**What is needed:** Copy out the part that opens with the line containing "You are a computer-use" and closes with the line containing "point(384,914)", requests included and nothing else. Scale each coordinate in the answers by 1.7, rounding to whole numbers with halves going up, and leave every other number unchanged.

## start

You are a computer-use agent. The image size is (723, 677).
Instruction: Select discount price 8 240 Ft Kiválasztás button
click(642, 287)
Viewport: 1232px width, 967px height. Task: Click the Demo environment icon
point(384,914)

## end
## start

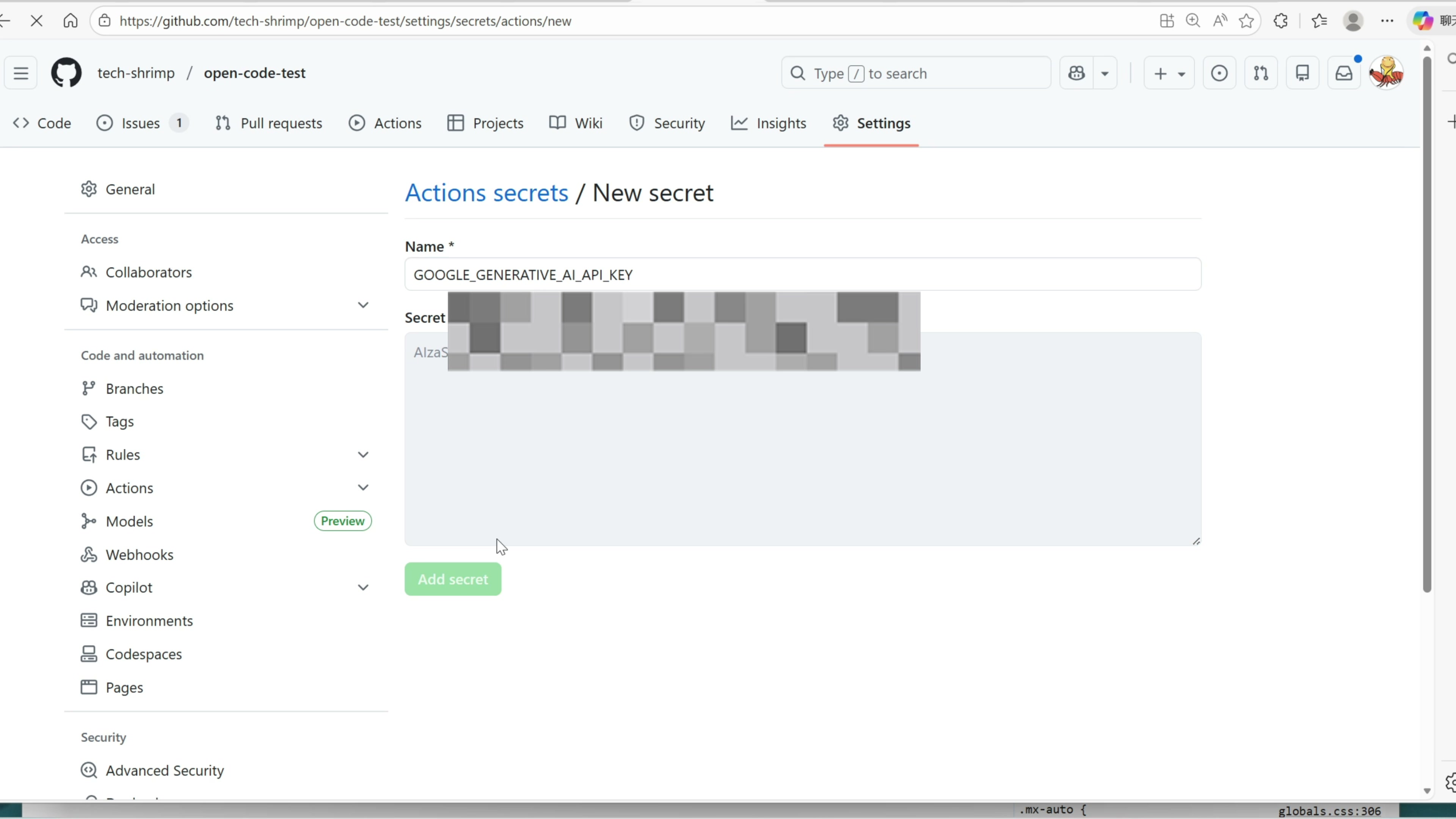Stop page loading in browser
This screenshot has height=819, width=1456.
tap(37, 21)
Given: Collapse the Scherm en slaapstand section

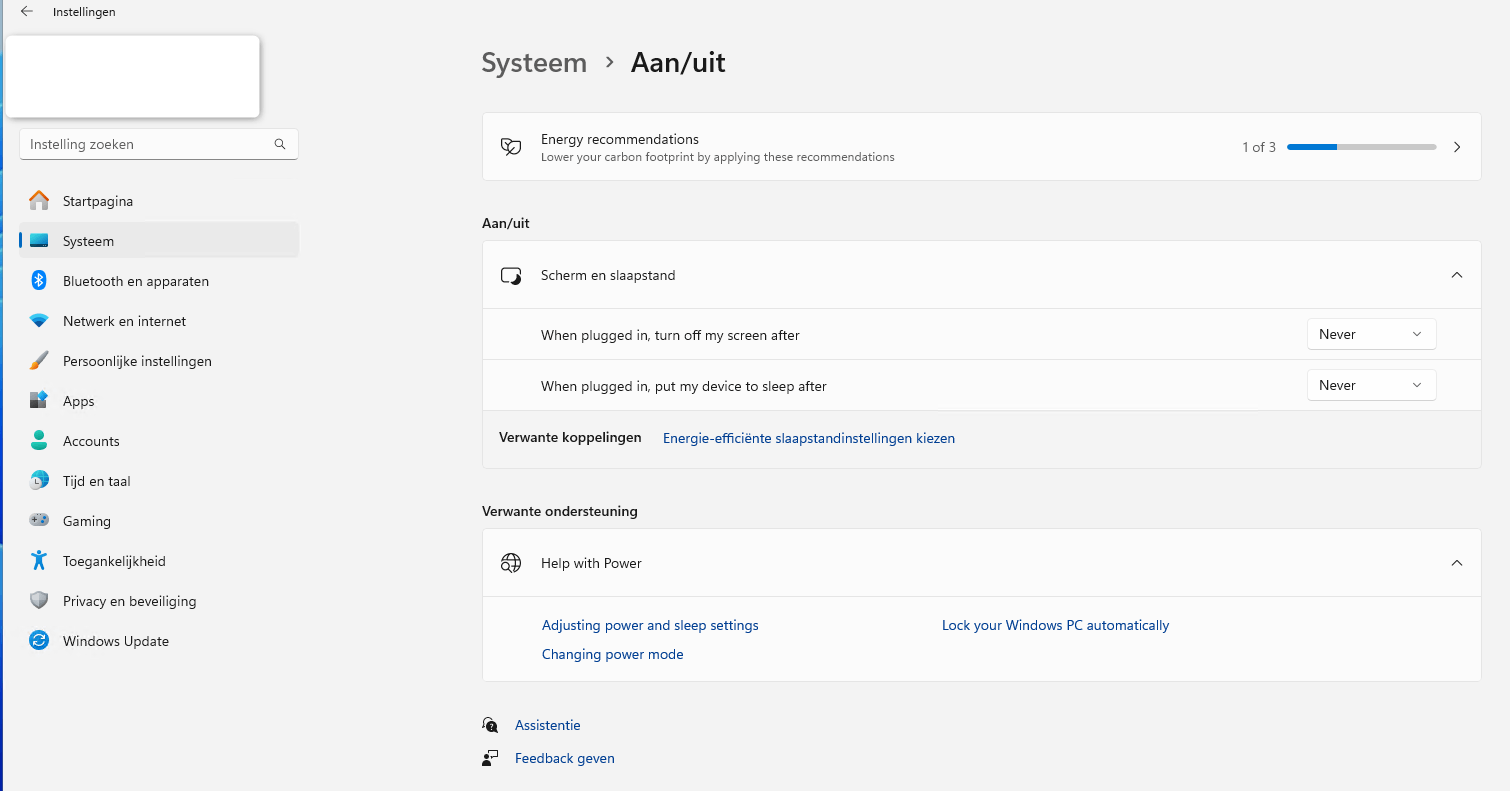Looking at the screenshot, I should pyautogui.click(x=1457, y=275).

## end

**Output below:**
You are a computer-use agent. The image size is (723, 677).
Instruction: Select discount price 8 240 Ft Kiválasztás button
click(1091, 488)
Viewport: 1232px width, 967px height. Task: Click the Demo environment icon
point(653,1554)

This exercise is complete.